Cue Carole King: “but it’s too late, Baby….”
Apple is going to make a super secret announcement tomorrow…The pundits are all saying that it is the long anticipated slate computer.
POTUS is going to make an announcement about DADT tomorrow in the SOTU.
I feel that I will be pleasantly surprised by one announcement and disappointed once again by the other.
So, if “LGBT issues are not important enough,” could you please explain what you think is? Other than carpet-bombing Afghani wedding parties and shoveling billions of public dollars to corporations, that is. Arguing the old “full plate” BS won’t fly anymore; if his plate is full to overflowing at this point, it’s because he’s done damn little to take anything off of it.
LGBT equality is mandated by the Constitution. (If you’ve never read it, take a gander at the 14th Amendment.) What, precisely, strikes you as more important than a president–and a constitutional scholar, no less–who cleaves to the constitution? (Not that we’ve had one in a long time.)
Despite your constant drone, no one here has ever suggested that LGBT issues should take absolute priority over everything else. But they do matter. And since Obama has paid scant attention to all the everything elses on his plate, what kind of response do you expect from people?
I’ve read the 1993 RAND reportAnd one conclusion in it was: the military won’t comply if they don’t think the President (Clinton, then) means it.
And he’d better not ask for Congressional hearings before filing a bill to repeal DADT, or call for hearings w/o mentioning repeal legislation. In 1993, that was an invitation for a six-month showboat campaign by the military and Congress to create a major scandal.
It might be helpful if he said something like this, “As long as we’re on the subject of freezes, I now announce that, as Commander-in-Chief, as a matter of wartime necessity, I am directing the military to cease discharges under Don’t Ask till further notice. If this renders the law obsolete, then Congress should discard it.”
In my dreams. If I may channel Andy Rooney, has anybody noticed how Obama has been saying, of late, “I want to be clear.” I want to make one thing perfectly clear may be coming soon enough.
With all deliberate speedI’m sure he’ll make some graceful comment about honoring their sacrifices but we will need to examine this further, or some other form of the Nixon Segue.

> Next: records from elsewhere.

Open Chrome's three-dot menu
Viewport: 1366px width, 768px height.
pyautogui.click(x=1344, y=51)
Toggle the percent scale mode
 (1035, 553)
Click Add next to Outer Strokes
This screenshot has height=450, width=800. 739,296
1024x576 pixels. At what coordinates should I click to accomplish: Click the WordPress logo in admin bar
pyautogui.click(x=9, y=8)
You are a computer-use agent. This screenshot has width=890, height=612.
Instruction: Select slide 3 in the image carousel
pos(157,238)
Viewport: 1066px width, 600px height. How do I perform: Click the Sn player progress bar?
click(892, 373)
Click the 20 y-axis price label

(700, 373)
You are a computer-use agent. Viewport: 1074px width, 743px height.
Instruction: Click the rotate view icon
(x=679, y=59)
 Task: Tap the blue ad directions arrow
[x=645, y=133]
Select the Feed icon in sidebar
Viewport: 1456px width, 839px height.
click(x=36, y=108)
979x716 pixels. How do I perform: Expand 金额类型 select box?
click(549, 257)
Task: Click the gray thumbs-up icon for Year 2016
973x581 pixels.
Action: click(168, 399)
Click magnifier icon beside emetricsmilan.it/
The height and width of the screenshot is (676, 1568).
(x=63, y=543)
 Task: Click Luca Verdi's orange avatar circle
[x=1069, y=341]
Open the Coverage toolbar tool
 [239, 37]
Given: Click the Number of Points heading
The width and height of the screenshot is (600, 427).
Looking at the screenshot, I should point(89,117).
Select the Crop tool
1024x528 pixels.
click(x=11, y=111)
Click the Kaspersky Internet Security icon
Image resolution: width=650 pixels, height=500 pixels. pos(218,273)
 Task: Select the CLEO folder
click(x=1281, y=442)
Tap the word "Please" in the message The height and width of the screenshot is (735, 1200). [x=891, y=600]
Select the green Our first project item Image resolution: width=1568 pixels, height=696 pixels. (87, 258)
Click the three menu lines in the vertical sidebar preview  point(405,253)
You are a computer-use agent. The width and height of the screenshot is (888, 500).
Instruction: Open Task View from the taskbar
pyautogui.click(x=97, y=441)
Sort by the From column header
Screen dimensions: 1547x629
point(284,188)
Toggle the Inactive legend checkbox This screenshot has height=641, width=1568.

I’ll believe he’s serious if (1) Lt. Dan Choi or Lt. Col. Victor Fehrenbach is sitting in the gallery next to the First Lady and (2) the President points at him/them, tells his/their story and says, “This is wartime. We cannot dispense with their talents. I want this policy repealed.” (Extra points if Choi/Fehrenbach are in full uniform).
Nice picture. Probably for alternate-history buffs.